## [What is being asked]
Set down again each entry exactly as it reads, pictures excluded.

## [Extracted material]
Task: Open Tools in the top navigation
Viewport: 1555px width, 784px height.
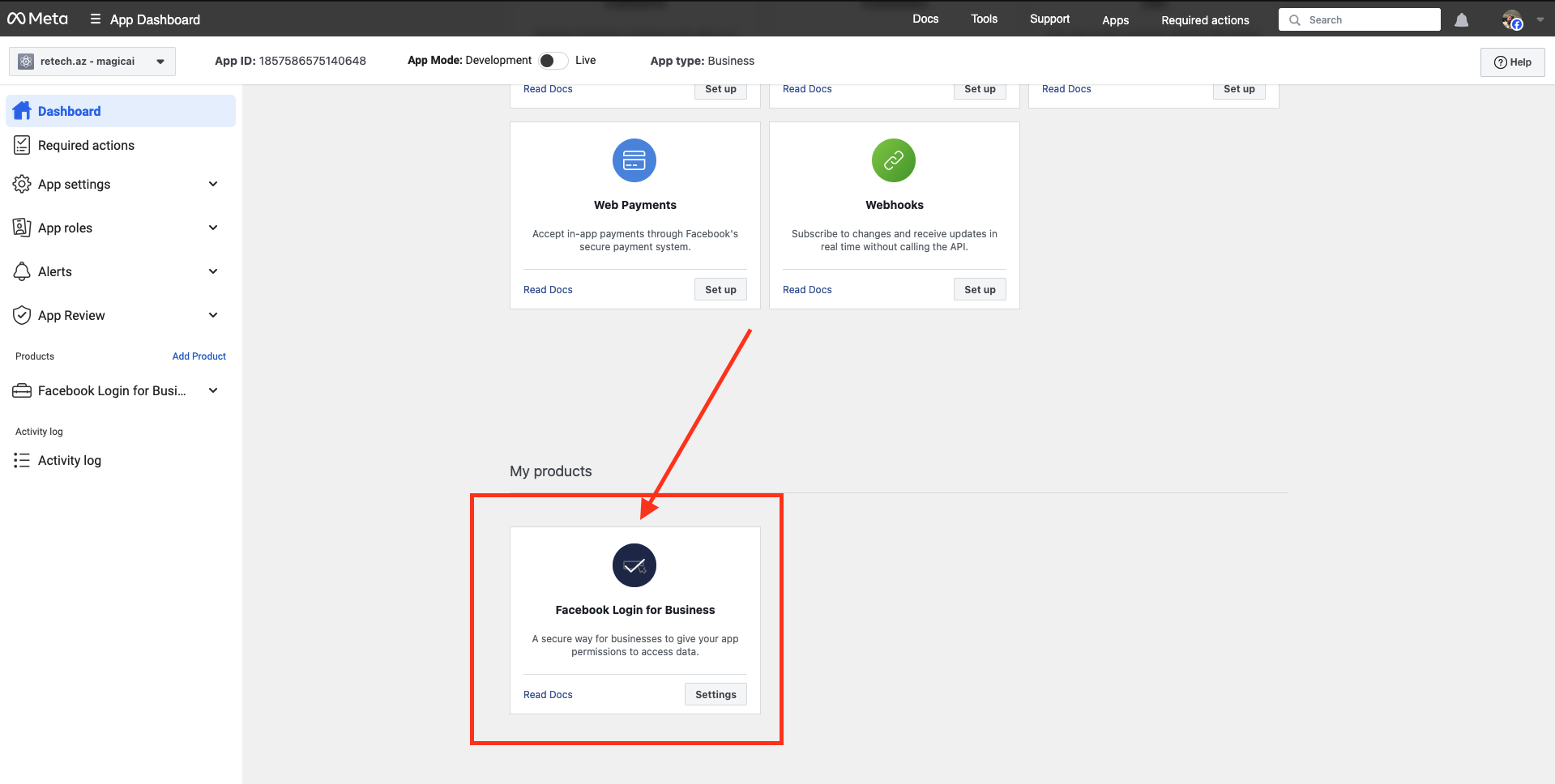Action: pyautogui.click(x=984, y=19)
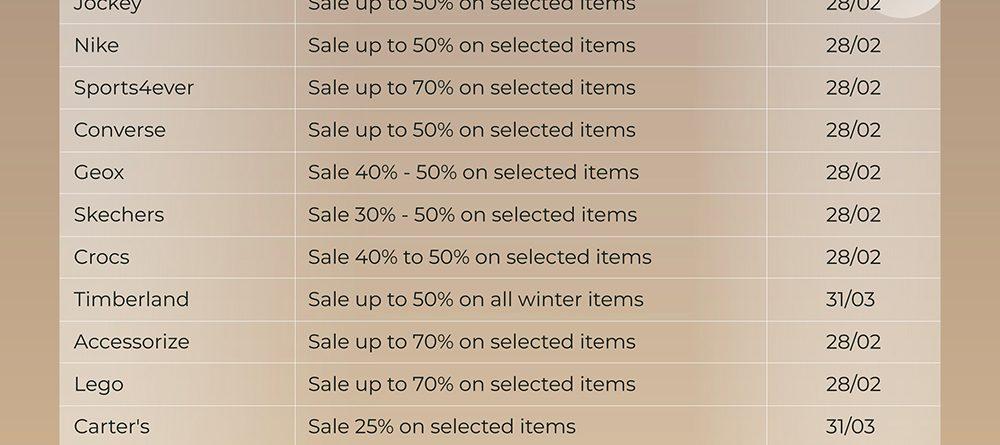Select the Lego brand entry
1000x445 pixels.
(99, 384)
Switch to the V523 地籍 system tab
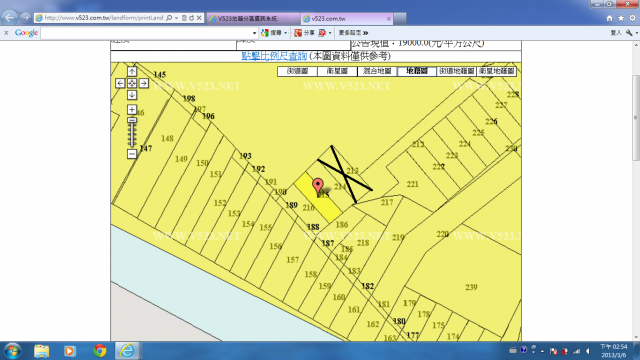640x360 pixels. 253,19
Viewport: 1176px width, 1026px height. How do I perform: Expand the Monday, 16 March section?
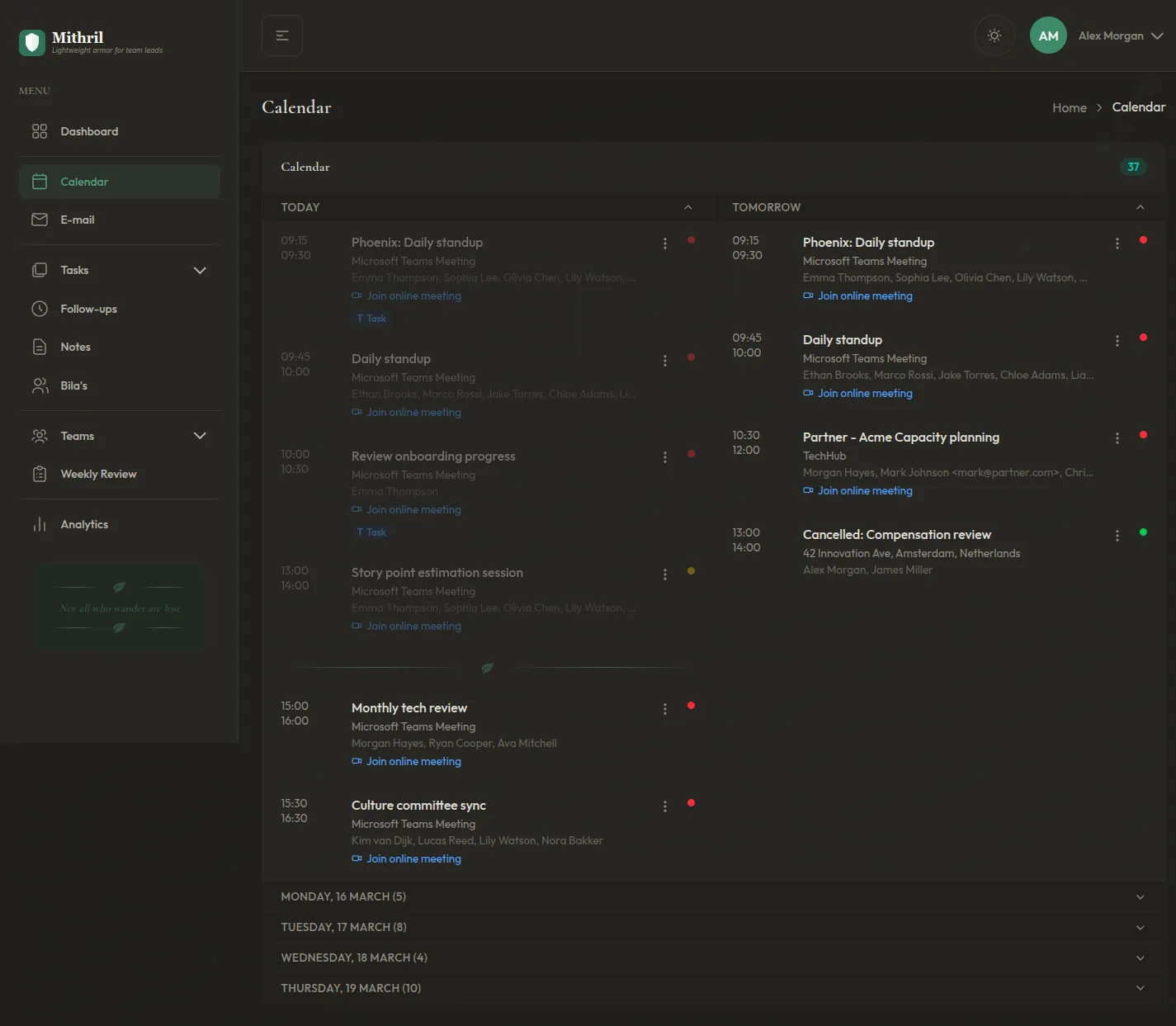click(713, 896)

## [The answer]
Task: Open Tools in the top navigation
Viewport: 1555px width, 784px height.
Action: pyautogui.click(x=984, y=19)
Select the Lego brand entry
1000x445 pixels.
(99, 384)
Switch to the V523 地籍 system tab
640x360 pixels. 253,19
Viewport: 1176px width, 1026px height. How do I perform: Expand the Monday, 16 March section?
click(713, 896)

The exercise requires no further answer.